Guest Column by Jenny Hanson

Jenny Hanson is the District 241 coordinator of early learning. She is a member of the Business Education Committee, a part of the Albert Lea-Freeborn County Chamber of Commerce.

What do you want to be when you grow up? This is a common question that we often ask our young children. Many parents do not realize this question is how we can start to introduce our children to the idea of work and careers. Remember when you wanted to be a professional football player, a dancer, singer or police officer? Those childhood days made it easy to associate your

Jenny Hanson

future work with joy, happiness and contentment and maybe even an act of heroism. As parents, we should help children seek out their passion as it relates to a career — not burst their bubble or squash their dreams. Everyday experiences at home or at school can help to foster a love of career exploration.

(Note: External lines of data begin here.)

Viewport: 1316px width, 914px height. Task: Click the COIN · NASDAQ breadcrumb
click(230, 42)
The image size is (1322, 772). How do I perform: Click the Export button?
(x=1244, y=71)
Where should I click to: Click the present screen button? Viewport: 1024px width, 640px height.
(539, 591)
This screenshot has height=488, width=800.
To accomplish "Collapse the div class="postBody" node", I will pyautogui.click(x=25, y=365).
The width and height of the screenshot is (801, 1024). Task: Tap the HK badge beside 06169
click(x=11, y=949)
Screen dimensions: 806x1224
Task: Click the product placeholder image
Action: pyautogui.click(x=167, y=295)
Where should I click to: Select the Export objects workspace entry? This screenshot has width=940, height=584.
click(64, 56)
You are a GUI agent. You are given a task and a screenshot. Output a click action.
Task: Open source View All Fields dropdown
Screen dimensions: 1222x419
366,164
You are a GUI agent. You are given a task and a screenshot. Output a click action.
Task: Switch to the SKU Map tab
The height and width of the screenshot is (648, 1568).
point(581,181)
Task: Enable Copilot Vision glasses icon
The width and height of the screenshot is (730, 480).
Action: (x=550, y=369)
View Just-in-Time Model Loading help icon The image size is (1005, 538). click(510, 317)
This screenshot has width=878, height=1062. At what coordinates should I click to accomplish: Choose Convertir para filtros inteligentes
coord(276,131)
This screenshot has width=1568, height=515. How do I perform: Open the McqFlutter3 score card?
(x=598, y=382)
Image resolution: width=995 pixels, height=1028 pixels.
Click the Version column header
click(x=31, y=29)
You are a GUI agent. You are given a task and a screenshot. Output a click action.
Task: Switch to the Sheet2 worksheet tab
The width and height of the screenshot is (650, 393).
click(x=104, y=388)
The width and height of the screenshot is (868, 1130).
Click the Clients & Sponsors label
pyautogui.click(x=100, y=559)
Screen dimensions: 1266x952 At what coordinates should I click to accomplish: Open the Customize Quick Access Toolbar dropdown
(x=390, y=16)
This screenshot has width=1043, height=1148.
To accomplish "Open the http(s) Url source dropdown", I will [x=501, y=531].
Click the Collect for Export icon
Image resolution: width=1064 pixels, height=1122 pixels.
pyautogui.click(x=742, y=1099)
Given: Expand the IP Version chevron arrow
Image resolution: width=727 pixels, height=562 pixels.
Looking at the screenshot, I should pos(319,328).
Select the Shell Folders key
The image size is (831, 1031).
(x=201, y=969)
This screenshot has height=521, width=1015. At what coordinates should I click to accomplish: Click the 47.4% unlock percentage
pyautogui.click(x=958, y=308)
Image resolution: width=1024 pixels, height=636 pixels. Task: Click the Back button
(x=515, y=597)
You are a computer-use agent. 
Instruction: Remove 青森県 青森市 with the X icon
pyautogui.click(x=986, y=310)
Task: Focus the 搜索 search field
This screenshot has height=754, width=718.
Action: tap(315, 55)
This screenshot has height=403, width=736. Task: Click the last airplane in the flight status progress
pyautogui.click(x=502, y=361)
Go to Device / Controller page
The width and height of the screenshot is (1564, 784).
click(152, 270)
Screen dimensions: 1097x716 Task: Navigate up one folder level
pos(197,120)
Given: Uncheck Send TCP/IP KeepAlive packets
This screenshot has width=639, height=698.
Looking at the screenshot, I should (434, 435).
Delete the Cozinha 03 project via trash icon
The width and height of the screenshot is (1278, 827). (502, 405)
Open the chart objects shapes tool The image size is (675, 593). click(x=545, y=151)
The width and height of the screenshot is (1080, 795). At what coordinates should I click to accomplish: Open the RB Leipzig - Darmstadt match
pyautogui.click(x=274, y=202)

In District 241 pre-kindergarten preschool classrooms, students experience a variety of careers through curriculum studies as well as classroom themes. These activities allow children to develop scientific thinking and problem-solving skills using tools related to specific careers. Whether it is in the classroom dental office, recycling center, news station, shoe store or restaurant, preschoolers get to role-play these careers. They also develop an understanding of the world by recognizing and describing the roles of workers in the community and by identifying characteristics of the places where they live and play. These opportunities allow young learners to participate in common community careers that teach them the importance of helping others and contributing to society.

Preschoolers can begin to understand that people work at jobs to earn money and that money is what pays for things in their home, including their toys. This type of inquiry can lead to more advanced questions in the later years about adult jobs including:  How do you get a job, why did you choose your job or did you have to complete special schooling for your job.

So continue to let your young child daydream and wish about their future career. Spend time with them talking about some of their favorites and encourage them to participate in experiences that introduce them to a variety of careers through play. Let them see the limitless possibilities when it comes to career choices and their future.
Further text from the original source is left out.